The Tittha Sutta contains the wonderful tale of blind people trying to describe an elephant. One touches a leg and argues that an elephant is like a tree. One touches an ear and argues that an elephant is like a basket. And so on.

So it is with those of us with fixed views convinced that we are right. We cannot abide the person who has a different experience of the elephant. As the Buddha taught:

They don't know what is beneficial and what is harmful. They don't know what is the Dhamma and what is non-Dhamma. Not knowing what is beneficial and what is harmful, not knowing what is Dhamma and what is non-Dhamma, they live arguing, quarreling, and disputing, wounding one another with weapons of the mouth, saying, 'The Dhamma is like this, it's not like that. The Dhamma's not like that, it's like this.'

Enough.

Why do we find ourselves so affixed to views? So identified with them? A common caricature of the Christian is the evangelizer who tries to persuade everyone else to hold to his own views: God is like this. Hell is like this. The human condition is like this. And of course there are some unfortunate Christians who do this, but where is the teaching presented that we must conform our viewpoints to some standard in order to have salvation in the Christian sense? Such a view is nowhere to be found in the Bible. Rather, we are told that by grace is one saved, through faith, and it is the gift of God.

Essentially, the Christian must presume that it makes no difference whether his particular viewpoint is right or wrong. It's completely beside the point! The crucial issue in Christianity is the relationship vis-à-vis the risen Christ. And even an uneducated child can be in such a relationship -- indeed, Jesus seems to emphasize that it is easier for a child than an adult in Matthew 19:14.

And classical Buddhists can be just as divisive, clinging to views and justifying this behavior with the label "Right View." But obviously, samma ditthi must be understood as much more than merely holding certain viewpoints.

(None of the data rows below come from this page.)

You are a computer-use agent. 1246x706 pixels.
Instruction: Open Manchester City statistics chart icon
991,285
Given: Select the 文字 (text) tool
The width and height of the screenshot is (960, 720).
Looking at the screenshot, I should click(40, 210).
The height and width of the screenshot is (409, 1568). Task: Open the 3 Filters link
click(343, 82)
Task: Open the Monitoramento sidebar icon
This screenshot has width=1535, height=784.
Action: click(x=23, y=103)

What is the answer? To see the elephant in its completeness, the blind man must gain sight. We must open our wisdom eye and behold things as they really are. Until that time, we must assume that our view is imperfect.

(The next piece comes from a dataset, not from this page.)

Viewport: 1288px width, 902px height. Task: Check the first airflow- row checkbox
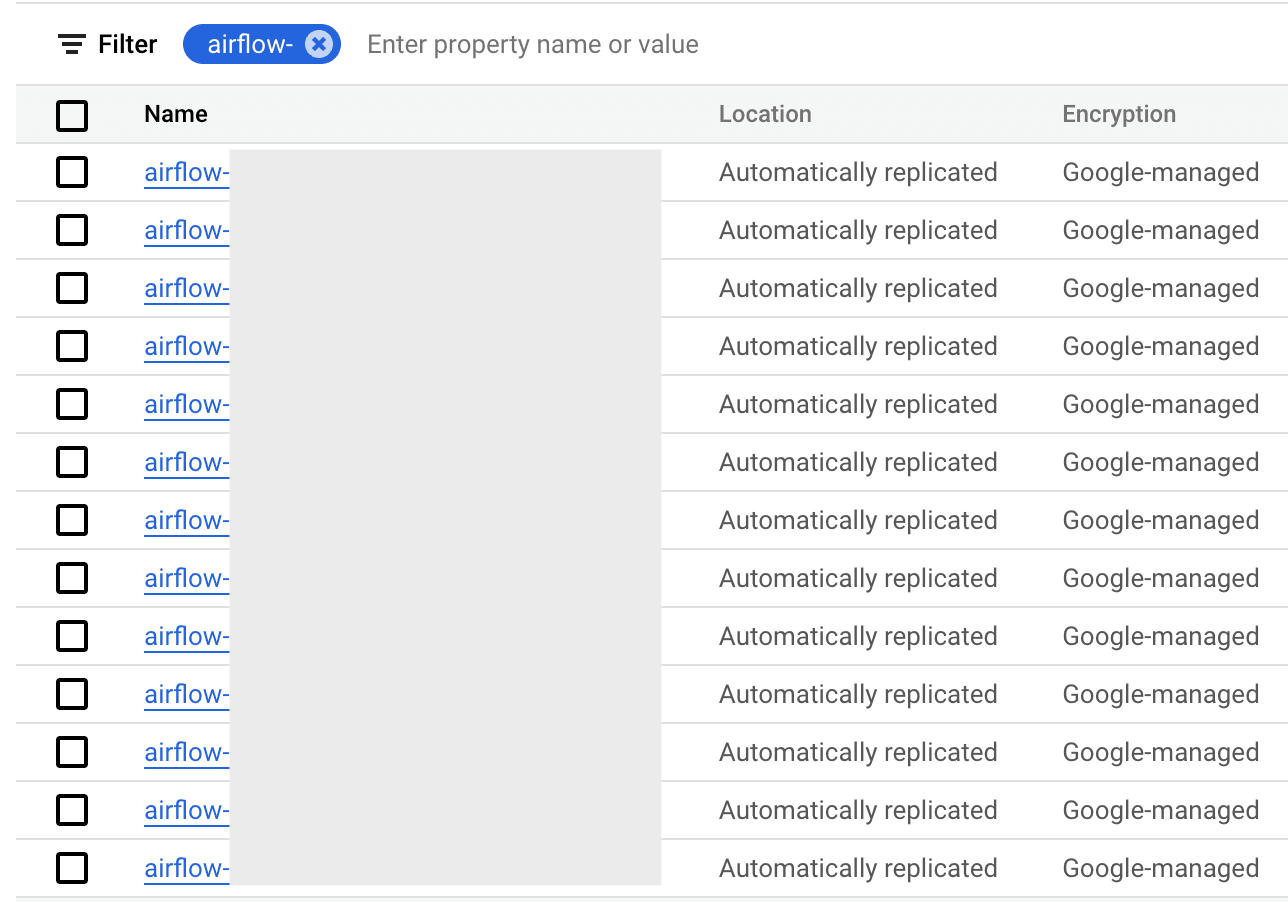pos(72,172)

Where is the conflict between Christianity and Dhamma practice? The more I look, the less conflict I discern. We all come to this moment with idiosyncrasies and viewpoints, and of course we know that we're subject to error and misunderstanding. Chief among them is our abiding concept of self -- which for the habitual Christian is always bound together with an abiding concept of God. This is crucial to understand: Any concept of God reflects an underlying assumption about self. There is no way around this. And so the Christian path is the path of reconciliation with God -- that means reconciliation of self and God, and this is a process of daily commitment and practice, not an intellectual game.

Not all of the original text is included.